Silver's writing is sharp and tangy as always, with dialogue etched in excruciatingly anxious specificity. The parallel monologues for Sebastian and Dylan, each relating a death (Simon's death, and the murder Dylan committed), are simple, gorgeous, and deep. And yet the main parlance of the play is wit, heady bon mots flying fast and furious. Bernadette and Sebastian get most of the juice, with Kip having his share as well. And in their first public performance, Red Fern Theatre Company's cast did rather well in selling Silver's brand of bubbles laced with angst. Josh Lefkowitz, as Sebastian, does admirable work, revealing a character who seems entirely stable—especially in comparison to his sister—but whose life is deeply unsettled and woefully unhappy, and he does it with a deadpan sense of humor that feels exactly right and very distinct. Jennifer Dorr White as both Hillary and Miranda is spot-on with each, especially the therapist's fabulous exclamation "People don't change!" and the mother's harrowing tale of her children's father. José Joaquín Pérez is soulful, sad, and wry as the murderer Dylan, and very different as a hustler Sebastian picks up. Bryant Mason's Kip is funny and effective early in the play, before Kip changes from fearful dentist to liberated artist; post-transformation, Mason feels untethered to the play, and doesn't quite manage to integrate himself into the proceedings. Emilie Elizabeth Miller, as Bernadette, has the lion's share of the play's mordant wit, is required to go from emotional hyperventilation to withering judgment in the blink of an eye, and then must convincingly open her eyes and begin to live, finally, an adult life. Miller has yet to get there, unfortunately; her Bernadette seems grounded from the beginning, not fizzy so much as flat.
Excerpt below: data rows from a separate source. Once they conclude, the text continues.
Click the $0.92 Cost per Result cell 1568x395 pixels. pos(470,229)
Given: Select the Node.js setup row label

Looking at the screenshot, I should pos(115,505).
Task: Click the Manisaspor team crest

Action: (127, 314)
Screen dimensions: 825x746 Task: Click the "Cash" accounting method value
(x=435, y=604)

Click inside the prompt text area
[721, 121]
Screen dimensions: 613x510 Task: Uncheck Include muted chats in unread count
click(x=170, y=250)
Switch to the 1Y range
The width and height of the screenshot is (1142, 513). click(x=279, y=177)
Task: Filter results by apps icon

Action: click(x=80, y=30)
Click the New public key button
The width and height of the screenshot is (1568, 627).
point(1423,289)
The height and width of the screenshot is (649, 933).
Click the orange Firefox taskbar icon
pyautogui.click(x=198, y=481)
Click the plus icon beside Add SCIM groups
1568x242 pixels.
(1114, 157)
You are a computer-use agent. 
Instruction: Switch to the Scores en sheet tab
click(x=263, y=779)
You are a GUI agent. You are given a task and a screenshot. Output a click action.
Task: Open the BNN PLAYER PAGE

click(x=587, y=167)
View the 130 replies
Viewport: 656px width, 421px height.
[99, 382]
Director Dominic D'Andrea has made a strong stylistic choice to place certain of the play's monologues at either of two downstage microphones. The effect is puzzling; rather than feeling like part of the whole, these moments feel (and look) like standup comedy, which robs them of emotional weight. The challenge with Nicky Silver is to balance the humor with the pathos beneath, and the microphones tip the scales toward the former at the expense of the latter. And D'Andrea's staging is spotty, with some moments of simple effectiveness thrown off balance by other scenes in which the actors engage in forced, unfunny physical hijinks that feel out of place on a small stage and dampen the reality of the action. On the credit side, D'Andrea demonstrates a strong sense of pace, which will surely get better and better. Eliza Brown's set is witty and fun, and the clothes by Emily DeAngelis are terrific. The lighting by Jessica Greenberg is just fine given limitations of space and budget. Daniel Kluger's sound design is occasionally heavy-handed, but largely supports the play nicely.

Raised in Captivity asks a lot of questions, offering only scant hope that we can find their answers. As a theatrical exercise, it's fascinating, and Red Fern makes a strong showing with it.